Queimas e queimadas proibidas em Viana do Castelo até 30 de setembro

A Câmara de Viana do Castelo informou que não autoriza o uso do fogo nos espaços rurais, com destaque para as queimas e queimadas, durante o período crítico que vigora de 1 de julho a 30 de setembro.

A 22 de janeiro entrou em vigor o Decreto Lei nº 14-2019 que, no seu artigo 28º, alínea c) do nº 1 e do nº 4 do mesmo artigo, atribui aos municípios a possibilidade de autorizar a queima de sobrantes no denominado período crítico.

“Tal situação, mesmo de exceção, não se afigura como o mais indicado pela mensagem que pode passar, nomeadamente da possibilidade de, com autorização, ser possível queimar no período do ano mais crítico no que se refere aos incêndios florestais”, sustenta o município em comunicado, acrescentando que “entende que, no período em questão, a exceção referida não deve ser permitida, proibindo a queima de sobrantes de exploração nesse mesmo período”.

Na passada semana, a autarquia assinou protocolos com associações do concelho para prevenção dos incêndios florestais.
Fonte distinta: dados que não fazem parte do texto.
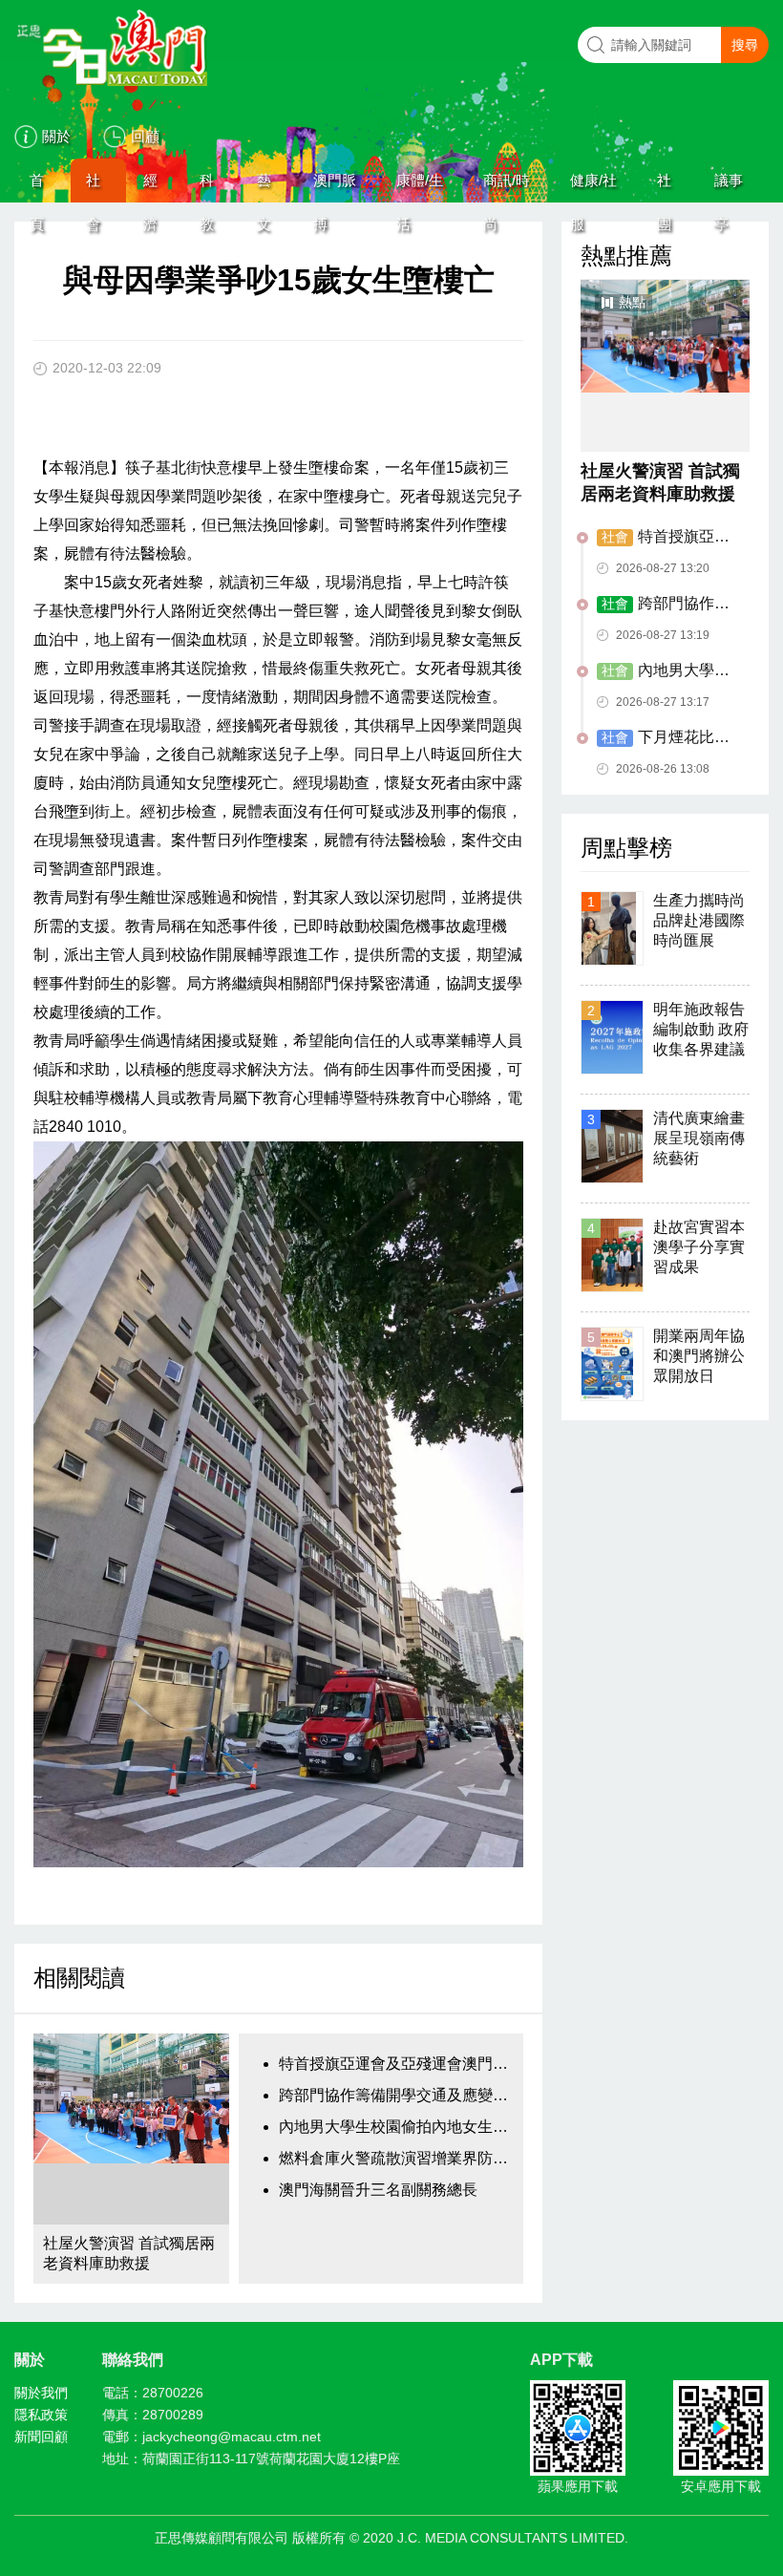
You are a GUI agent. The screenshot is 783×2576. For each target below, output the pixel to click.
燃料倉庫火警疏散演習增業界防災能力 (396, 2158)
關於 (56, 136)
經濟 (150, 187)
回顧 (145, 136)
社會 (93, 187)
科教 (207, 187)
O protocolo assinado com a Associação Florestal do Lima, para financiamento da equipa de sapadores florestais, representa um investimento anual de 28.500 euros. Já o protocolo entre o município e o Conselho Diretivo dos Baldios de Carvoeiro, para equipa de sapadores florestais, representa um investimento de 25.000 euros por ano.

Entre 2016 e 2019, a Câmara de Viana do Castelo investiu mais de 1,5 milhões de euros em faixas de gestão de combustível para prevenir incêndios florestais no concelho. A esta verba acresce o financiamento de três equipas de sapadores florestais, as despesas do Gabinete Técnico Florestal do município e intervenções levadas a cabo pela autarquia.